Mayor Adams’ Last-Minute Power Grab Blocks Housing for Needy Seniors
Paul Riverbank, 11/20/2025Mayor’s parkland move halts senior housing, igniting a battle over policy, process, and priorities.
If you walk through Manhattan’s Nolita neighborhood, there’s a stretch along Elizabeth Street where, for years, lines drawn on maps and stories told in public meetings have collided. Here sits Elizabeth Street Garden: a quirky patch of urban green that’s been swept into what’s shaping up to be a pivotal legal and political skirmish.
To an outsider, it’s hard to grasp just how much was riding on the corner lot—at least until recently. Developers behind the Haven Green project spent years winding their way through New York City’s famously dense approval labyrinth. Multiple rounds of hearings, environmental studies, and the formality of the Uniform Land Use Review Procedure—ULURP, for those steeped in city process—were all in the rearview. Their plan was ambitious: 123 units of affordable housing for seniors, with nearly half earmarked for those formerly homeless. Every procedural box had a tick beside it.
Then, almost overnight and just as the current mayor was preparing to take a bow on his way out, City Hall made what some are calling a dramatic pivot. Mayor Eric Adams’ team announced that the garden would be declared official parkland—a maneuver the project’s backers saw as a direct blow, if not a breach of faith. The lawsuit came swiftly, with the developers arguing the administration hadn’t just interfered with a single project, but potentially undermined the entire system the city relies on to mediate its land-use battles.
This isn’t just inside baseball for bureaucrats and land-use lawyers. At its heart, the conflict is about how New York reconciles its ever-present housing shortage with the increasingly rare value of open urban space—a tug-of-war playing out in real time, and one for which the city has no easy blueprint.
Garden supporters, naturally, see Adams’ last-minute action as overdue protection for what’s seen as one of the neighborhood’s dwindling green sanctuaries. “A rare bit of breathing room,” one regular put it. The local group that tends it defends the designation as not only legal but necessary, a long-awaited response to years of neighborhood advocacy. They’re calling the lawsuit little more than a stall tactic—a “misguided attempt” to undo a properly executed public good.
Yet the developers and their legal team aren’t convinced the city stayed within the boundaries of proper procedure. They point out that, by transferring the lot’s control from the Department of Housing Preservation and Development over to Parks, the mayor’s office skipped the public process and map changes normally required to reclassify land. The timing, right on the heels of the victory by mayor-elect Zohran Mamdani—an outspoken supporter of the Haven Green vision—has left some observers with the distinct impression of a political chess move rather than a routine government handoff.

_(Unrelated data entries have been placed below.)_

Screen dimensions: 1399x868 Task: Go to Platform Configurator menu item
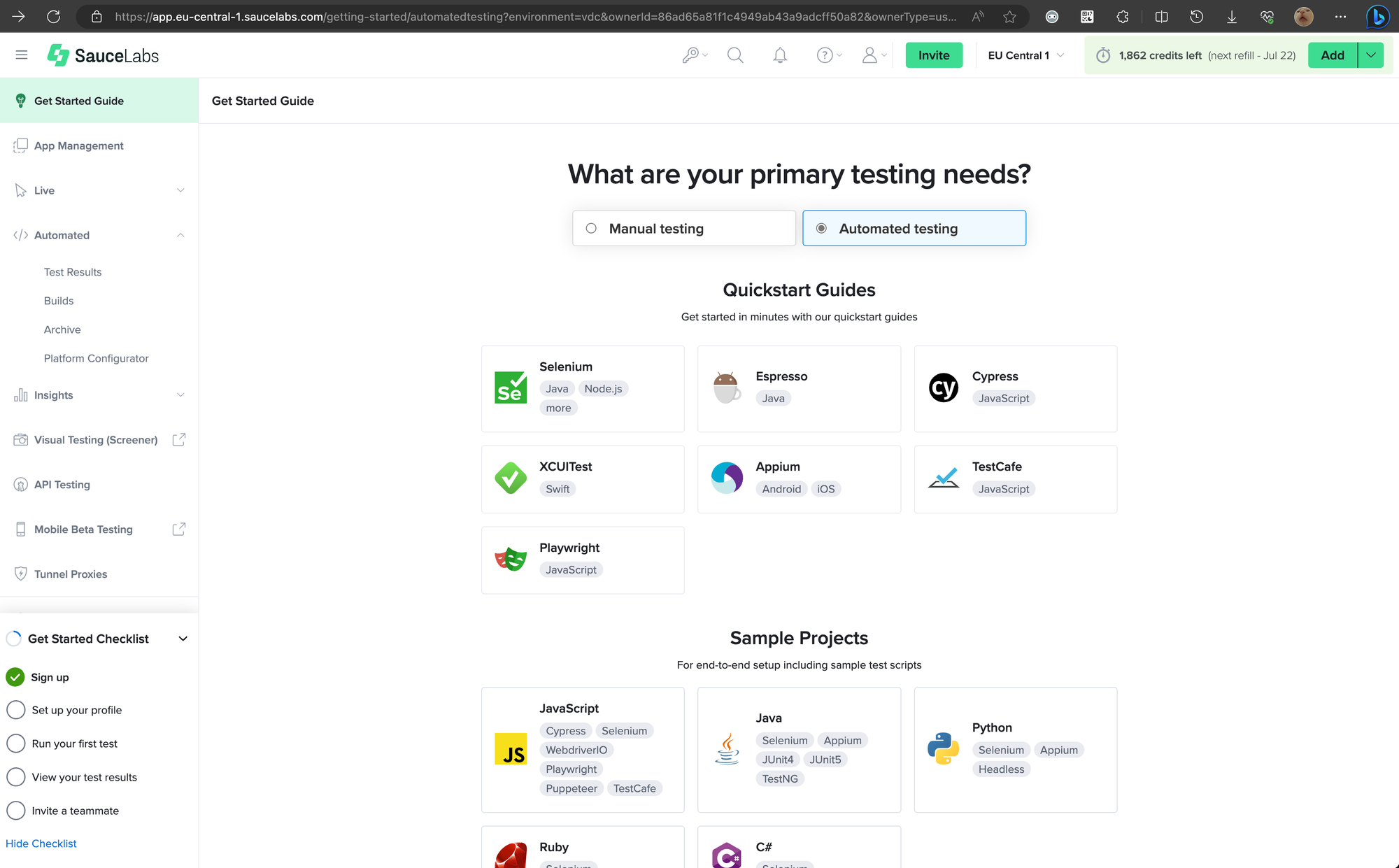[96, 358]

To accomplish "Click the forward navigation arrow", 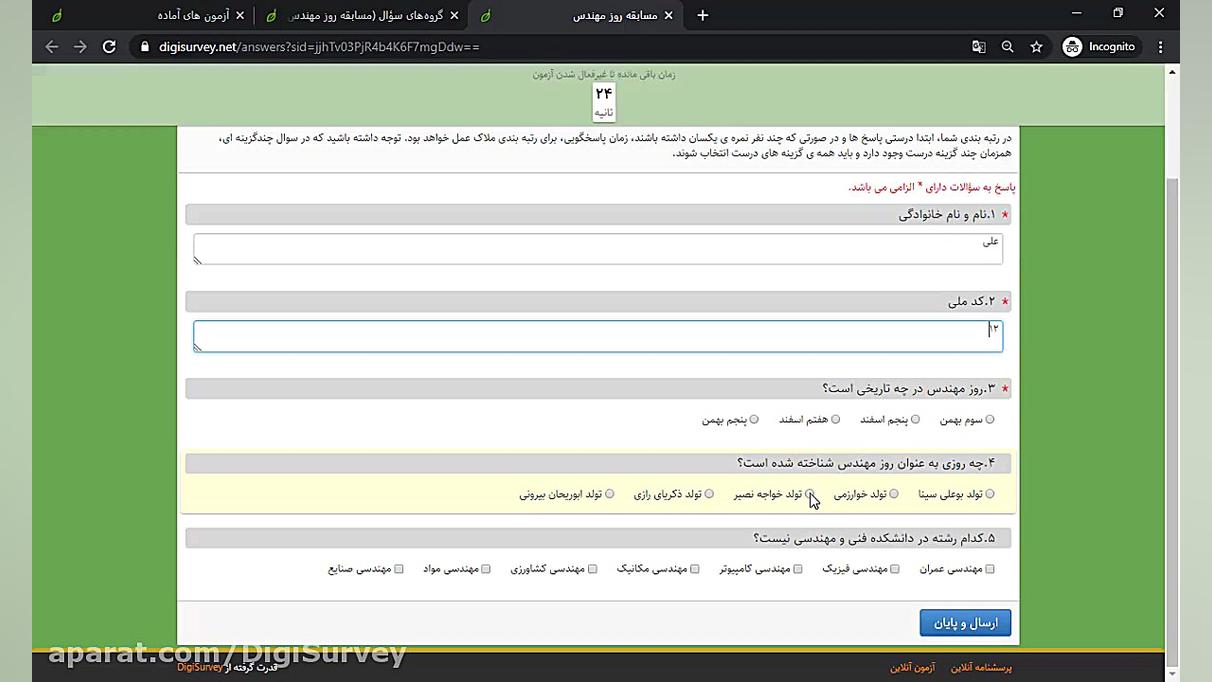I will [80, 46].
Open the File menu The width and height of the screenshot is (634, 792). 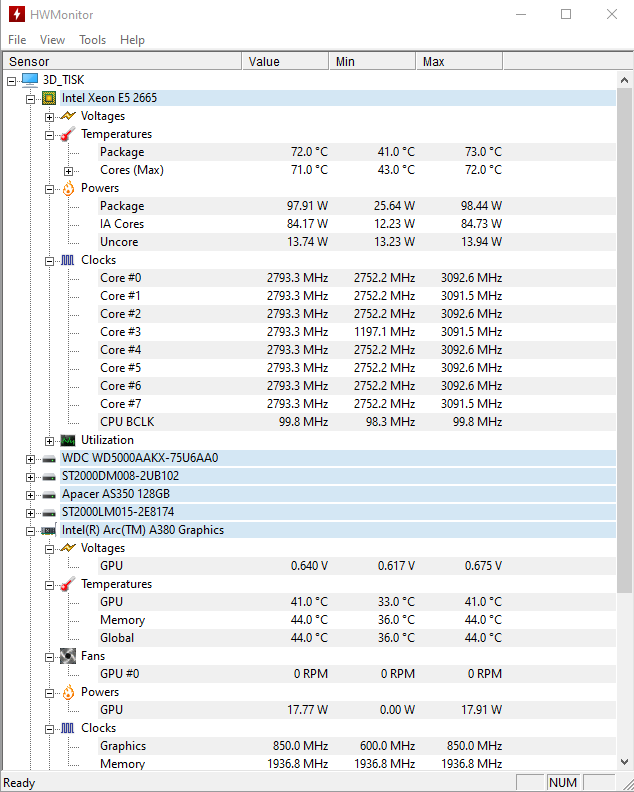17,40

The first deputy mayor, Randy Mastro, wasn’t shy about pushing back on that claim. He called the legal challenge “frivolous,” arguing the park designation was entirely aboveboard. From his perspective—and that of City Hall—it’s a straightforward agency transfer, not a property sale or zone change, which would require the lengthy, public ULURP ritual.
Not lost on anyone watching is just how quickly the city has suggested alternative housing sites elsewhere. Among three they're now touting is one on Suffolk Street, which could, at least on paper, host more apartments than the disputed garden plot ever could. But that site—and the others—face their own entanglements: rezoning, community board negotiations, and the unwinnable race against time that haunts every major development in the city.
All of this leaves residents to work out exactly what story is being written here. For those who have rallied to keep the garden as open space, the argument is as much about quality of life as city process. For senior housing advocates, however, the view is less philosophical: they see the garden as a symbol, yes, but more importantly as a concrete solution to a citywide emergency, now stuck in legal limbo.
Stripped down, the fight splits on one question: after decades of policies designed to make land-use decisions predictable and public, can a mayor override the entire process at the eleventh hour? The complaint, blunt in its language, warns of a precedent “dangerous” enough that one stroke of the mayor’s pen might erase years of debate, turning community engagement into window dressing.
As the legal briefs pile up and the new administration signals its intent to reverse the last-minute order, what happens next at Elizabeth Street Garden will likely set the tone for how future development is contested—both in Nolita and across the city. The answer will say a great deal, not just about green space or affordable housing, but about whose voice matters most when New York’s future is being mapped block by block.